_Texto fornecido_
────────────────────
No que diz respeito aos clichês — fórmulas cinematográficas já desgastadas e conhecidas pelo público — e estereótipos acerca do feminino, a obra Opinião Pública, lançada em 1922, Lippmann (2008, p. 91) diz que recorremos aos estereótipos porque seria cansativo e provavelmente impossível examinar todas as coisas de uma maneira nova, sem vinculá-las a generalizações. Nesse sentido, a diretora faz uso do retrato hipercaricaturizado da única coisa para a qual as mulheres eram consideradas boas: sexo e limpeza – dos arquétipos dos anos 60 e 70 (dos quais ela pega emprestado muito pastiche) de dona de casa. Entretanto, como forma de utilizar tais clichês a seu favor, Biller retrata Elaine como uma mulher que está preocupada em receber seu próprio prazer, tendo consciência de ser uma emoção efêmera, do que dar aos outros. E é dessa maneira que Biller também constrói uma reflexão em relação àquele tropo reiterado sobre as mulheres: elas são súcubos famintas por sexo enviadas para distrair e destruir. Dessa forma, a cineasta acaba por realizar um feito importante: se aproveitar dos estereótipos – trabalhando-os e desenvolvendo-os principalmente no roteiro – sem acabar se tornando um, inconscientemente.
A cineasta por trás do longa, Anna Biller, é uma escritora e diretora que cria filmes altamente visuais focados na narrativa feminina , sempre investindo fortemente na direção de arte como fio condutor de suas histórias. Seu primeiro longa, Viva (2007), foi exibido em festivais de cinema em todo o mundo e ganhou status de aclamação. Entretanto, seu segundo longa, tema do artigo em questão, foi aclamado por seu elaborado estilo e temas feministas, conquistando o circuito internacional com louvor em festivais como International Film Festival Rotterdam e Moscow International Film Festival.
Na obra de crítica de cinema de Laura Mulvey, Prazer Visual e o Cinema Narrativo, ela cunhou o termo “Male Gaze” para explicar a perspectiva cinematográfica predominantemente
centrada no homem. Dentro dessa perspectiva, as mulheres no cinema e em outras artes são retratadas principalmente como objetos sexuais para o consumo do homem heterossexual, com pouca caracterização própria. Embora esse termo esteja em uso desde a década de 1970, houve um ressurgimento de sua popularidade na última década, juntamente com o advento do “olhar feminino”, que deu origem a uma nova onda de diretoras que ansiavam por esse panorama. Quando essa visão é aplicada, as mulheres são menos sexualizadas e se tornam contadoras de histórias independente. Mas quais são os efeitos causados por cineastas que decidem cruzar esse olhar Feminino ao explorar a sexualidade, o desejo e o amor?
Nesse sentido, o trauma da protagonista Elaine está intimamente ligado ao desejo que a move: ser amada por um homem. Isso é explorado por meio da natureza dupla de seu mecanismo de autopreservação: ela internaliza o ideal heteropatriarcal clássico que coloca o fardo da mudança para agradar o parceiro nos ombros das mulheres e utiliza como arma sua aparência física e sexualidade.
────────────────────
_Linhas de dados_
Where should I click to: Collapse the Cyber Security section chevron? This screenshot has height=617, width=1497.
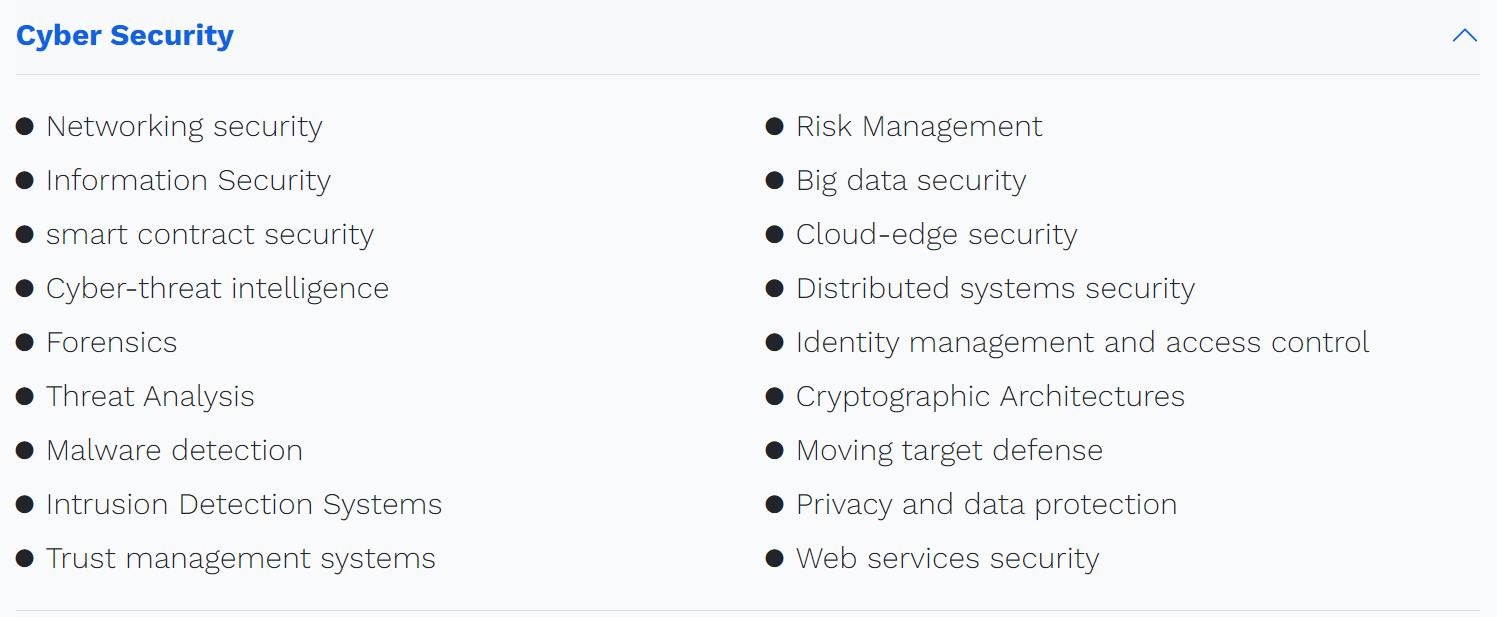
────────────────────
_Desafios_
[a] No texto sobre o cinema de Anna Biller, qual foi o primeiro longa da diretora?
[b] Transcreva do texto sobre o cinema de Anna Biller o trecho que começa nas palavras que contêm "A cineasta por" e termina em "International Film Festival.".

_Respostas_
[a] Viva, de 2007.

[b]
A cineasta por trás do longa, Anna Biller, é uma escritora e diretora que cria filmes altamente visuais focados na narrativa feminina , sempre investindo fortemente na direção de arte como fio condutor de suas histórias. Seu primeiro longa, Viva (2007), foi exibido em festivais de cinema em todo o mundo e ganhou status de aclamação. Entretanto, seu segundo longa, tema do artigo em questão, foi aclamado por seu elaborado estilo e temas feministas, conquistando o circuito internacional com louvor em festivais como International Film Festival Rotterdam e Moscow International Film Festival.